Following on from the critical and commercial success that he had with his adaptation of Stephen King's Carrie. Brian De Palma would follow it up with this erotic thriller. An undoubted homage to the movies of Alfred Hitchcock, who the director has made no bones about being one of his creative influences. Wearing his creative influences from the master of suspense on his sleeve. It undoubtedly takes its cues from Hitchcock's Psycho, but as far as having the same level of technical skill and level of tension that his movies had, Dressed to Kill is seriously lacking in any of these attributes. As a matter of fact, the movie was an unmitigated disaster.

The problems with it are manyfold not least of least Pino Dinaggio's overbearing musical score which feels very much out of place and feels as if it should have belonged in a chocolate advert. The movie's plot early on follows Angie Dickinson's sexually frustrated housewife, who for reasons that defy explanation has a sexual tryst with a complete stranger. But not before the director thinks it prudent to throw in a shower sequence (which didn't feature Dickinson but a body double) in a shallow bit of superficial eroticism. De Palma's direction is terribly heavy-handed, especially in a scene in a museum, and there's a sense that he's purely painting by numbers.

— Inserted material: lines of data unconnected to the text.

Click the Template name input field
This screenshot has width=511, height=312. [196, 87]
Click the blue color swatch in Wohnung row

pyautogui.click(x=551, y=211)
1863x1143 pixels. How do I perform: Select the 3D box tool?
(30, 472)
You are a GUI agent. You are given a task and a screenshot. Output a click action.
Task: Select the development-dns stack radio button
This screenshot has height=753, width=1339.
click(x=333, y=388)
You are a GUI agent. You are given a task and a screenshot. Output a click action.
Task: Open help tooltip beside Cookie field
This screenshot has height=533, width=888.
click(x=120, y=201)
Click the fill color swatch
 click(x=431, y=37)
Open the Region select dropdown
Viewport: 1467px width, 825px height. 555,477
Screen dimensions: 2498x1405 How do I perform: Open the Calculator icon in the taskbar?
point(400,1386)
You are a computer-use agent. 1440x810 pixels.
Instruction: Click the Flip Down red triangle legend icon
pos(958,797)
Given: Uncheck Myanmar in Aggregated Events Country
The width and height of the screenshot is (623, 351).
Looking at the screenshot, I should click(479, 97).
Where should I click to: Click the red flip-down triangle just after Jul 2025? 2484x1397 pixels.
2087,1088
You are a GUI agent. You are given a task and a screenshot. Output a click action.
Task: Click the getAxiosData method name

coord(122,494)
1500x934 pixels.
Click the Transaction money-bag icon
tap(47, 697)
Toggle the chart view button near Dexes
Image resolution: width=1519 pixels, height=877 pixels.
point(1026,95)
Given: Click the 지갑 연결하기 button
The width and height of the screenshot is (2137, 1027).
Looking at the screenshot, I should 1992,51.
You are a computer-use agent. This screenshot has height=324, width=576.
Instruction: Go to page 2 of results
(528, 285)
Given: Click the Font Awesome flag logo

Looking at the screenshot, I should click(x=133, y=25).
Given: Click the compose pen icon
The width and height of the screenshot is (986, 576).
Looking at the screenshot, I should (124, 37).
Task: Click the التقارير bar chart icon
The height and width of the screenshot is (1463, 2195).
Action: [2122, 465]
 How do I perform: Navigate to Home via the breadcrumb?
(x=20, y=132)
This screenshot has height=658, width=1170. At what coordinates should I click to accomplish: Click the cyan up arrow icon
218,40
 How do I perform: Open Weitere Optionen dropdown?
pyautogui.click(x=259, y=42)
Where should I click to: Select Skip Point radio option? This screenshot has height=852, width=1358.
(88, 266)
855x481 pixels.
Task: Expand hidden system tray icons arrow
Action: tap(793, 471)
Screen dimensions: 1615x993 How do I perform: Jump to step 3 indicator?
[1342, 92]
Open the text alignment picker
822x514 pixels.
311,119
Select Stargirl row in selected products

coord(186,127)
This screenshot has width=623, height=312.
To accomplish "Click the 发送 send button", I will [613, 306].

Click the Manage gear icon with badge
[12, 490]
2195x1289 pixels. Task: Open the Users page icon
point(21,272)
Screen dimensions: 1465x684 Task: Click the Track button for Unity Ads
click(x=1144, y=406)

The elevator sequence, which is undoubtedly inspired by the infamous shower scene from Psycho lacks any of the searing intensity that Hitchcock brought to it, and features an awful reaction shot with Nancy Allen staring in horror at a bloodied Angie Dickinson who has fallen prey to the movie's psychotic killer.

As with Psycho, De Palma introduces us to the movie's heroine, only to see her being despatched, not even halfway into this debacle which by this point it seems hard to care. Little is explored, and we're given anything resembling any real insight given to her home life which makes it difficult to become emotionally invested in her. Nor any of the subsequent characters, that includes her son played by Keith Gordon who teams up with Nancy Allen's hapless prostitute who happened to be in the wrong place at the wrong time. The characterization is paper-thin, to say the least, with Dennis Franz most notably chewing the scenery as the requisite hardboiled tough-talking cop.

Michael Caine, as both Dickinson pretty much phones in his performance, and feels as if he's thoroughly disinterested, which is perhaps is more than can be said for Allen who if you were to stand her next to a block of wood, you wouldn't be able to tell the difference. By the time we get to the movie's final reveal as to who the killer is, in what is supposed to be a shocking twist, the apathy I felt toward the conclusion had taken over. It amazes me to think that this appalling mess was directed by the same man, who would later go on to give audiences the mesmerising, brooding, and stylish Scarface three years later. Perhaps De Palma was having an off day, I don't. But Dressed to Kill should stand as a master class in film school, as to how not to direct a taut, psychological thriller. It certainly doesn't deserve to be come anywhere near close to be mentioned in the same sentence as any of the work of Hitchcock, which feels like an insult to the legendary filmmaker himself.